▶ **WHAT IS ASKED**
In the essay excerpt on social choice, which journal published Sen's "The Impossibility of a Paretian Liberal"?

▶ **SOURCE DOCUMENT**
Look at the conventions from the winners’ side and they read as progress; from the losers’ side, as plunder; from the sum, a wash; from the spread, a standing fight. Every one of those angles is true, and not one of them ranks the thing. Somebody already wrote the definitive song about seeing a thing from every side and coming away understanding it no better for the trouble. With that, I leave you with this.

Notes

1 Swap the order of summation: \(\sum_i \beta_i = \sum_i \sum_{j \in N(i)} 1/k_j\), and each node \(j\)’s share \(1/k_j\) gets counted once for every one of its \(k_j\) neighbors, contributing \(k_j \cdot (1/k_j) = 1\). Sum over all \(j\) and you get \(N\). The books close at the level of the whole graph precisely because what a low-degree node over-contributes to one neighbor it under-contributes elsewhere — the conservation is exact even though no single node’s ledger balances.

2 Arrow, Social Choice and Individual Values (1951). What it means to call a collective choice legitimate when no aggregation rule comes out clean is the question Maggie and I take up at book length in Social Choice and Legitimacy (Cambridge, 2014); her work lives at elizabethmpenn.com.

3 Sen, “The Impossibility of a Paretian Liberal,” Journal of Political Economy 78 (1970): 152–157. The mapping is structural rather than literal — our nodes are not casting ballots over social states — but the obstruction is the same one: minimal local decisiveness laid under a global Pareto requirement has no consistent solution.

4 McKelvey (1976) and Schofield (1978), establishing that majority rule over more than one dimension is generically unstable and can be agenda-driven anywhere — the result behind this blog’s subtitle. I learned to read these theorems, and to respect the full reach of what they rule out, from Norman Schofield.

▶ **DATA SECTION**
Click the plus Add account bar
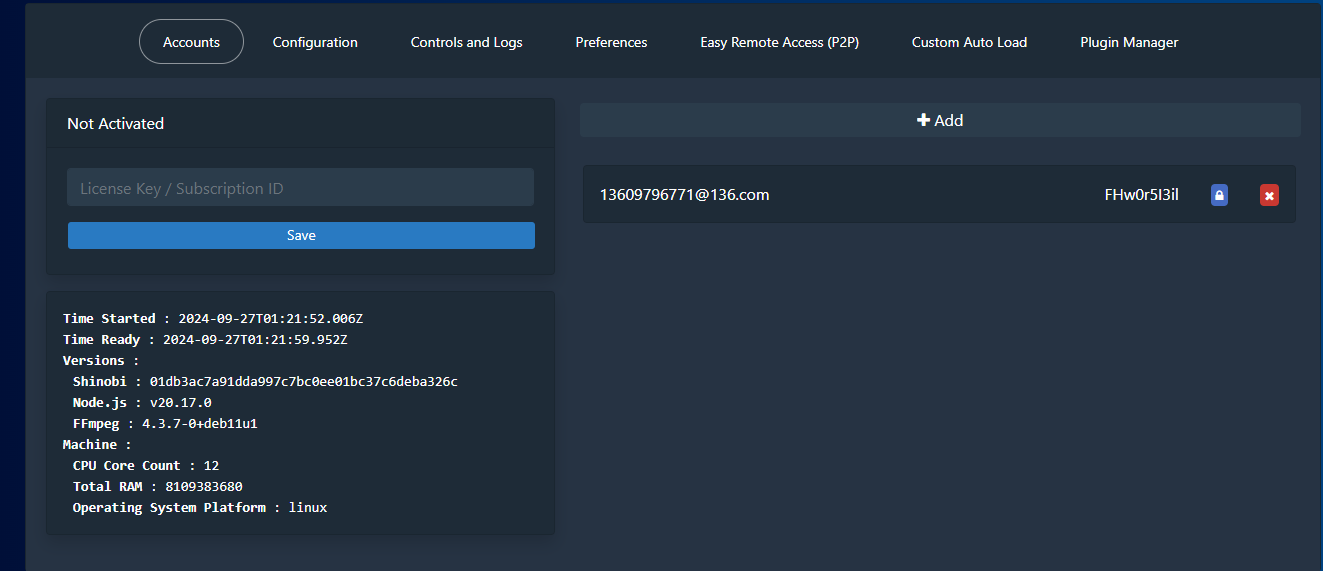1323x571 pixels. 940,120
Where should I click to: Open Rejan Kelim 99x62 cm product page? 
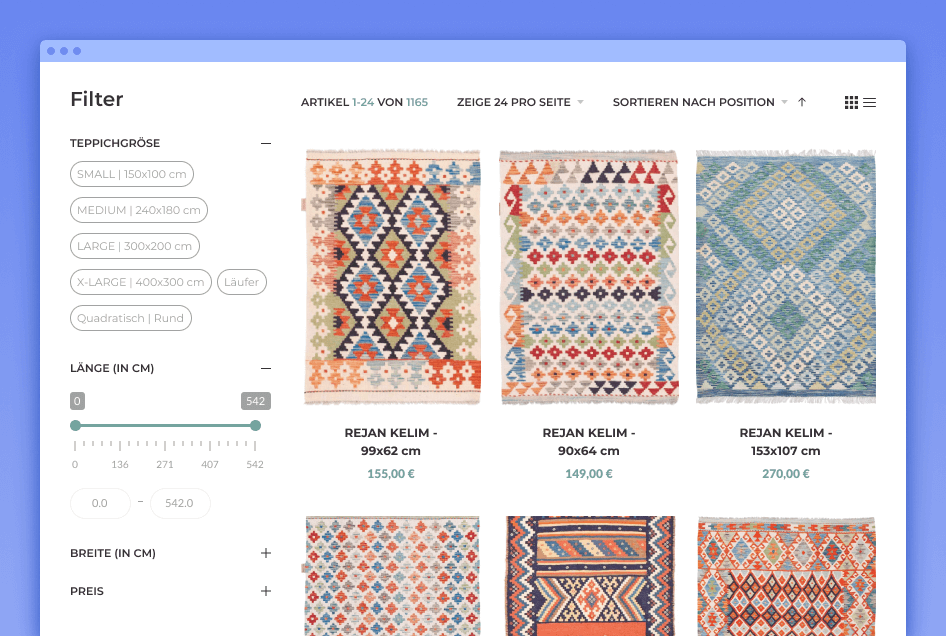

▶ **TASK ANSWER**
The Journal of Political Economy (volume 78, 1970).